> [抜粋]:
☆ ☆ ☆ ☆ ☆ ☆ ☆

風薫る道

Who never feels lonely at all under this endless sky...?

ロシアの料理について考えてみる

2022-04-08 01:04:14 | 日々いろいろ

「ロシアの音楽」や「ロシアのピアニスト」が一言では定義できないように、「ロシアの料理」についてもまた同じ。

東京のロシア料理店は、大きく3つに分類できるんです。
1つ目は、戦時中にハルビンにいて、引き揚げてきた日本人が創業したお店。どの店もアプローチが近いです。うちもこれに当たります。
2つ目は、戦後に亡命ロシア人が創業したお店。軽食を出す、小ぶりのバーのような店が多いです。
3つ目は、ソ連が崩壊したあとにロシア人が日本に来て開いたお店です。
・・・
「本場」というと、定義が難しいんです。ロシア人は「これがロシア料理だ」と意識せずに食べていると思います。
日本みたいに「日本料理」ってひとかたまりではなく、ロシアの国土が広がるのに合わせて各地域の料理を取り込んでいっているから、厳密な「ロシア料理」というものはないんですね。

『チャイカ』浅田社長 @メシ通

先日、歌舞伎観劇前に、銀座のロシア料理店『ロゴスキー』に行ってきました。
1951年創業の日本で最初のロシア料理レストランで、新宿の『スンガリー』や高田馬場の『チャイカ』と同じく、引き揚げ者によるハルビン経由の家庭料理をルーツとするお店です(上記の1番のタイプ)。
ハルビンは1896年に清朝と帝政ロシアの間で結ばれた露清密約により帝政ロシアの支配下となり、1898年にはロシア帝国が満洲を横断する東清鉄道の建設に着手。多くのロシア人が暮らしはじめ、発展していった街です。そして日露戦争後は、多くの日本人がこの街に移住しました。
ちなみに『スンガリー』の創業者は加藤登紀子さんのお父さんで、姉妹店『キエフ』のオーナーは彼女のお兄さん。
加藤登紀子さんの兄「胸が張り裂けそうだ」…京都のレストラン「キエフ」オーナー(2022年3月21日読売新聞)
画像資料による日本人移民への新視点(2013年 人間文化研究機構)
↑この人間文化研究機構のページ、貴重な画像資料がいっぱいで、日本人移民の歴史がわかりやすく書かれてありオススメです。

さて、『ロゴスキー』。
ロシア料理店に来るのは久しぶり。私と同じくおひとり様も結構いる
席に座って、メニューを開いて、そして思い出した。
わたし、ロシア料理のコッテリクリーム系メニューが実はあまり得意じゃないのだった
ロゴスキーのランチセットは3種類。「つぼ焼きランチ 2000円」、「ビーフストロガノフランチ 2400円」、「シャシリクランチ 2600円」。
つぼ焼きとビーフストロガノフはクリーム系で、更にどのセットにもボルシチがつき、ボルシチにもスメタナ(サワークリーム)が入っているので、クリーム×クリームになってしまう。
となると、シャシリクランチの一択だな。

☆ ☆ ☆ ☆ ☆ ☆ ☆

> [データ部分]:

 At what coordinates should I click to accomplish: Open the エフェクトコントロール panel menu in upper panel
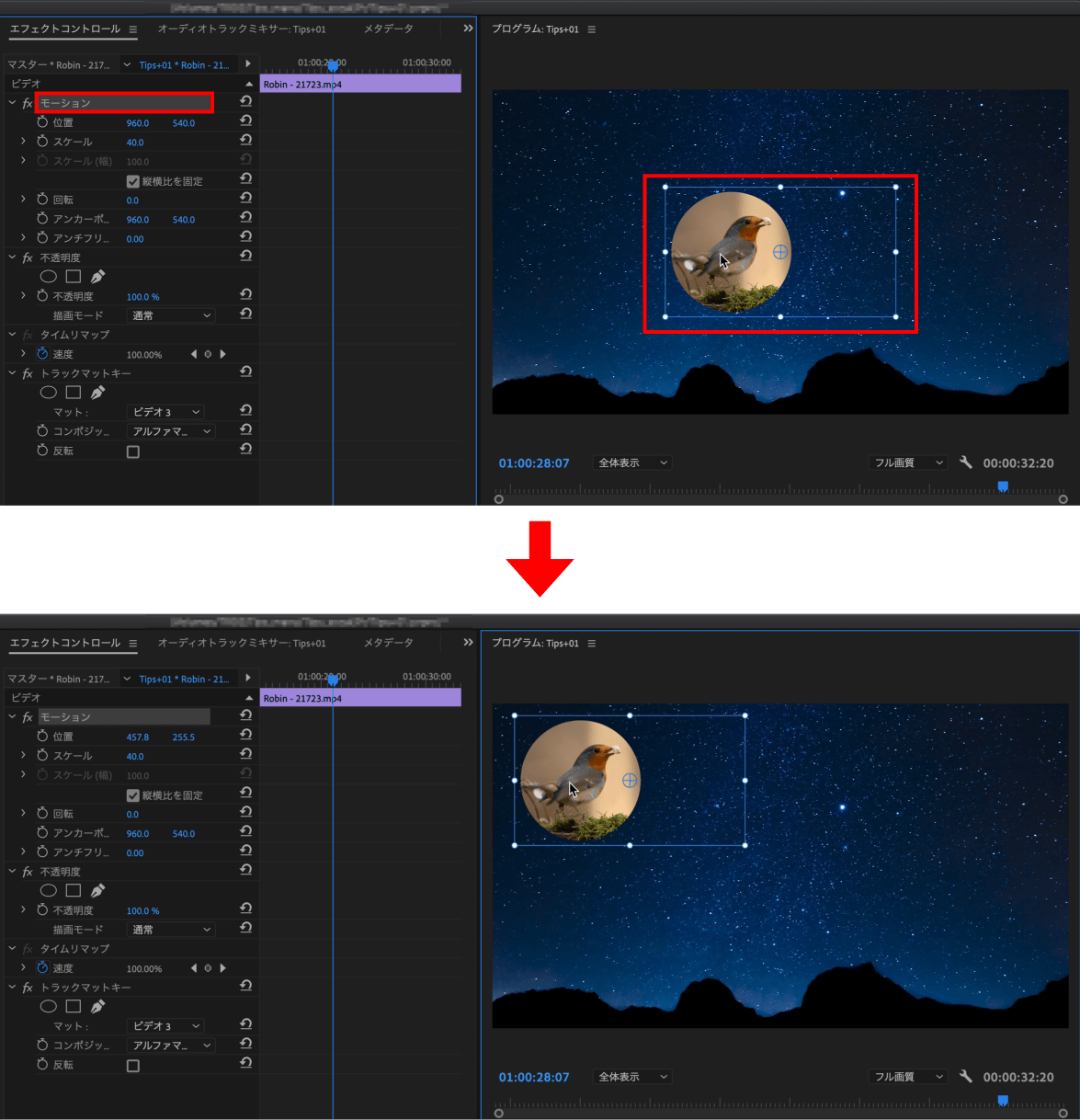(133, 29)
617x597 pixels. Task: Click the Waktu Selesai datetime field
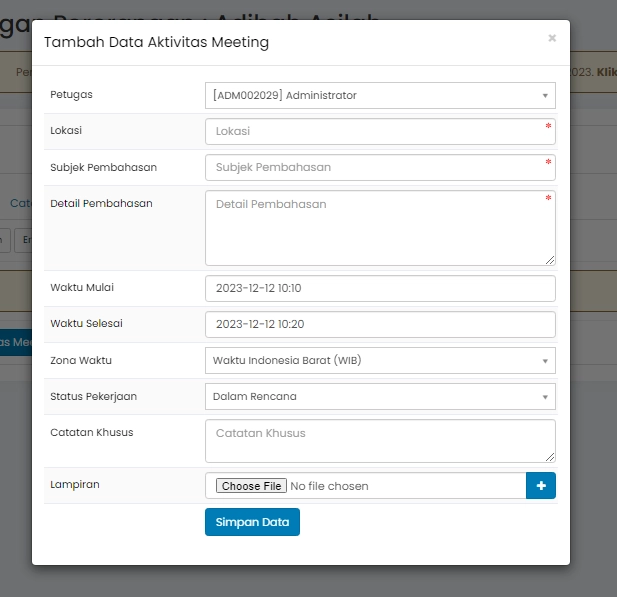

☆ ☆ ☆ ☆ ☆ ☆ ☆

> [課題 1]: ロシア料理に関する文章のうち、「ハルビンは1896年に清朝と」から「く書かれてありオススメです。」までの部分を一字一句そのまま書き写しなさい。
> [課題 2]: ロシア料理に関する文章にある次の一文を英語に訳しなさい。「東京のロシア料理店は、大きく3つに分類できるんです。」
> [課題 3]: ロシア料理に関する文章の続きを、最後の一文の後から書き進めなさい。

> [解答 1]:
ハルビンは1896年に清朝と帝政ロシアの間で結ばれた露清密約により帝政ロシアの支配下となり、1898年にはロシア帝国が満洲を横断する東清鉄道の建設に着手。多くのロシア人が暮らしはじめ、発展していった街です。そして日露戦争後は、多くの日本人がこの街に移住しました。
ちなみに『スンガリー』の創業者は加藤登紀子さんのお父さんで、姉妹店『キエフ』のオーナーは彼女のお兄さん。
加藤登紀子さんの兄「胸が張り裂けそうだ」…京都のレストラン「キエフ」オーナー(2022年3月21日読売新聞)
画像資料による日本人移民への新視点(2013年 人間文化研究機構)
↑この人間文化研究機構のページ、貴重な画像資料がいっぱいで、日本人移民の歴史がわかりやすく書かれてありオススメです。

> [解答 2]: Russian restaurants in Tokyo can be broadly divided into three types.

> [解答 3]:
可愛らしいデザインのメニュー。
シャシリクはランチ時以外だとお高いんですね。


まずは「本日のサラダ盛り合わせ」
甘酸っぱいキノコのマリネ(写真手前)が美味しかった


「手作りピロシキ」
3種類のピロシキの中から、野菜ピロシキを選択しました。これも熱々で美味しかったです。ロシア系の店員さんから「熱いので紙をご使用ください」とアドバイスされ、紙で包んで手掴みで食べる。
揚げピロシキで結構なボリュームなので、既にお腹がいっぱい気味に。


「ウクライナボルシチ」
名前のとおり、ウクライナの伝統料理。
これもとても美味しかったけど、私はもう少しビーツ味が濃い方が好みかも。


「仔羊のシャシリク」
ジョージアや南ロシアの郷土料理。
自家製アジーカ(コーカサス風 唐辛子と野菜の辛口ソース)と一緒にいただきます。
これ、すっごく美味しかった
私が羊肉好きなせいもありますが。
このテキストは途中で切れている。